An exhaust gas recirculation circuit (22) for a spark ignition engine (10) comprising:

a heat exchanger (50) arranged to cool the exhaust gases flowing through it, and

- a bypass duct (60) of said heat exchanger for selectively directing the exhaust gas to the engine (10) without passing through the heat exchanger (50).

2. EGR circuit according to claim 1, comprising a selection means (62) arranged to send the exhaust gas selectively to the heat exchanger (50) or in the recirculation circuit downstream of the exchanger (50), the selection means (62) being a three-way type valve configured to be actuated by an electric motor and to be driven by a control circuit according to operating parameters of the spark ignition engine (10).

3. EGR circuit according to one of the preceding claims, wherein the heat exchanger (50) is configured to allow a heat exchange between the exhaust gas therethrough and a cooling fluid.

4. EGR circuit according to the preceding claim, comprising a thermal valve (56) arranged to regulate the flow rate of the cooling fluid as a function of the temperature of the coolant relative to a preset target temperature.

5. EGR circuit according to the preceding claim, wherein the thermal valve (56) is configured to retain a majority of the cooling fluid in the heat exchanger as the temperature of the coolant is less than a preset target temperature.

6. EGR circuit according to one of claims 4 or 5, wherein the thermal valve (56) is configured to pass, when the temperature of the cooling fluid is greater than the set temperature, the cooling fluid with a flow rate maximum which is greater than the maximum flow rate when the temperature of the cooling fluid is lower than the set temperature, the ratio between these two maximum flow rates being greater than 20, in particular 50, advantageously 100.

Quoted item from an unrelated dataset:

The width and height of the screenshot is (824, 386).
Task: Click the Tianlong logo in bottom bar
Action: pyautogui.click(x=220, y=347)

7. EGR circuit according to any one of claims 4 to 6, wherein the thermal valve (56) is electrically controlled.

8. EGR circuit according to one of claims 4 to 7, wherein the thermal valve (56) is mounted on an outlet duct (54) of the cooling fluid of the heat exchanger.

9. EGR circuit according to the preceding claim, wherein a circulation circuit of the exchanger (50) communicates with a main cooling circuit of the engine (10).

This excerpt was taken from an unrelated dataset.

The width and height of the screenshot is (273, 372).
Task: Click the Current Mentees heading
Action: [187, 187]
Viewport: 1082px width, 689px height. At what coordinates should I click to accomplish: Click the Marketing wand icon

EGR circuit according to one of the preceding claims, wherein the EGR circuit (22) is a low pressure EGR circuit.

An air intake system (20) for a spark ignition engine (10) comprising:

an EGR circuit (22) according to any one of the preceding claims, and

an intake line (24) connected to the EGR circuit comprising:

An intake duct (30) directing the air towards the engine, a cooler (34) mounted on the intake duct (30) and intended to allow a heat exchange between the air passing therethrough and a fluid coolant, and a bypass duct (37) of said cooler (34) for selectively directing air into the intake duct (30) downstream of the cooler (34).